In the CPU class, we covered several libraries, but Numba was a clear standout in terms of high performance and ease of use. In GPU computing, the landscape is still quite varied. It's much harder to select a clear winner; each has features and drawbacks.

![Library interest](images/LibraryInterest.png)

## CuPy

This was designed for the ML framework Chainer, but it becoming quite popular on its own.

* *Very* close (often drop in replacement) for NumPy
* Custom kernel support, including element-wise and reduction kernels
     * Written in CUDA
* Fusion support (although limited)
* Rapid development
* Experimental ROCm support
* Supports Numba's GPU array interface

## Numba

This comes up again, since it has a GPU mode too!

* Powerful but limited vectorize (elementwise UFunct)
* Full kernel mode, but hand launched
    * Written in Python subset
* Device function support
* New ROCm mode, but different terms
* Developed the GPU array interface

## PyTorch

This is Facebook's ML library.

* NumPy-like
* Has tape-based gradient support
* Has fusion mode (torch-script), can support multiple languages
* Hard to make custom kernels
* Supports Numba's GPU array interface
* *Great* tutorials

## Tensorflow

This is Google's ML library.

* New API is similar to PyTorch, but might be a bit slow currently
* Fusion mode builds graph, but still slower than API 1
* API 1 was very fast, but hard to *setup* (computations easy, though)
* Hard to make custom kernels
* Lucky to support NumPy's array interface; no GPU interface (yet?)
* Multiple language backends, including Swift

# GPU basics

GPU programming has several characteristics:

### Memory

GPU memory is separate from main memory, and the transfer cost is high. You will constantly be thinking about *where* you memory is, and how to reduce the transfer of that memory between host and device.

Note that there are techniques, like pinned/universal memory that can hide this from the programmer to an extent.

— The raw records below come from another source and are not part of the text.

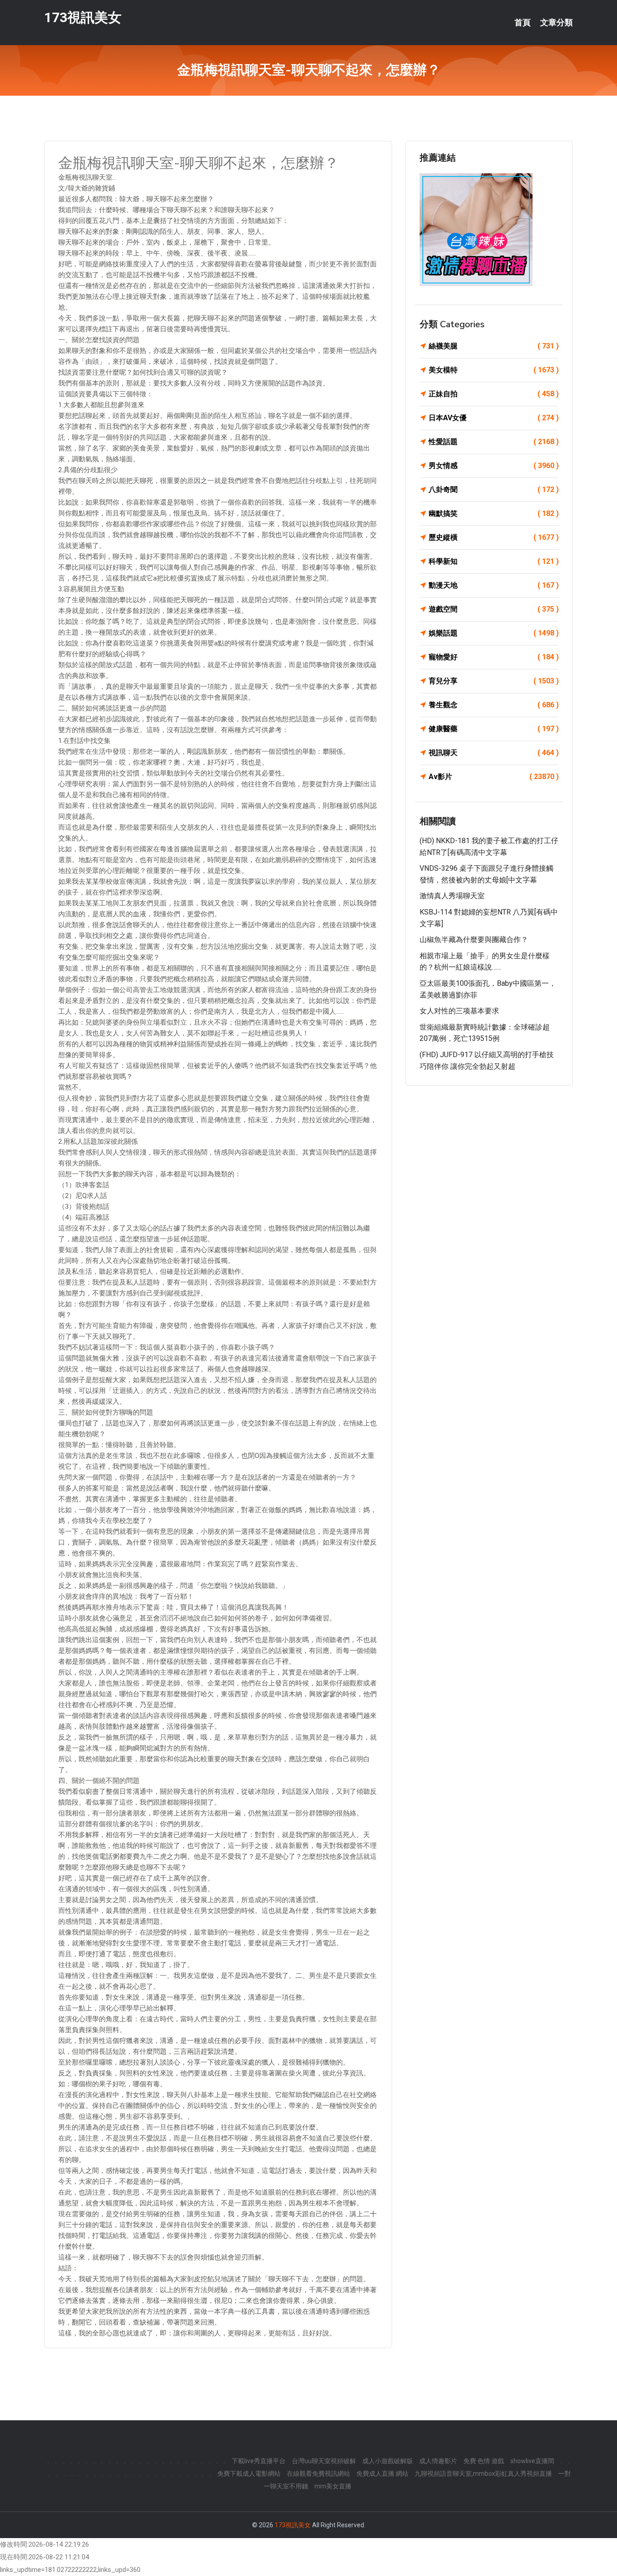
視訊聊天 (494, 752)
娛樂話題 (494, 633)
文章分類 (556, 22)
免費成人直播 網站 (382, 2473)
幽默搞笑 (494, 513)
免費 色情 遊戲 (483, 2461)
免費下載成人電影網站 (248, 2473)
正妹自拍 (494, 394)
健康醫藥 (494, 728)
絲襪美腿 (494, 346)
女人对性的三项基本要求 (459, 1011)
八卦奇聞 (494, 489)
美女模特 (494, 370)
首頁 (522, 22)
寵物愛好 (494, 657)
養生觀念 (494, 705)
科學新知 (494, 561)
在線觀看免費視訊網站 (318, 2473)
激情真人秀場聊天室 (452, 895)
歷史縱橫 (494, 537)
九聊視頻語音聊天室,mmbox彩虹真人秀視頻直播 (483, 2473)
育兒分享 (494, 681)
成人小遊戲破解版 (387, 2461)
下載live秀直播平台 (258, 2461)
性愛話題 (494, 441)
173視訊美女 (83, 17)
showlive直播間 (532, 2461)
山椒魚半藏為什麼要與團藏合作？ (474, 939)
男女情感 (494, 465)
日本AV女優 (494, 417)
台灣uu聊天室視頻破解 (324, 2461)
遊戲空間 (494, 609)
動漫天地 (494, 585)
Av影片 (494, 776)
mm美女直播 (332, 2486)
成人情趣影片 (438, 2461)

Also there are several types of memory, going from local to global, along with specialized memories like constant and texture.

### Parallel computation

GPU threads often are tempting to think of as CPU threads, but they are must more like vector registers. A GPU computes a "warp" at a time (32 threads); each thread has does the *same* computation. So, for example, how many times will the following code run:

```python
if x < 0:
    x = 0
else:
    x = x
```

This will first run and compute x<0 and create a mask. It will then run `x = 0` with some threads masked, then `x = x` with the other threads masked!

### Synchronization

GPUs can operate on streams (somewhat like threads in CPU programming). You can give one stream commands to work on while the other stream is loading data. However, this means a lot of commands are asynchronous, that is, they return immediately and just schedule work to be done, rather than waiting till after the work is done to return. If you are using the results, this is fine (things wait properly), but if you are timing runs, you should have a "synchronize" step to make sure work is done.

### Caching (and other smart CPU things)

GPUs are not as smart as CPUs, and cannot do as much branch prediction and caching as a CPU can.

Other parallel concepts, like atomics, still apply for GPUs as well.

## Multiple GPUs

You may have multiple GPUs connected to a single CPU system. Most GPU libraries have a context system that lets you switch between the GPUs, but it's usually another thing you have to program for.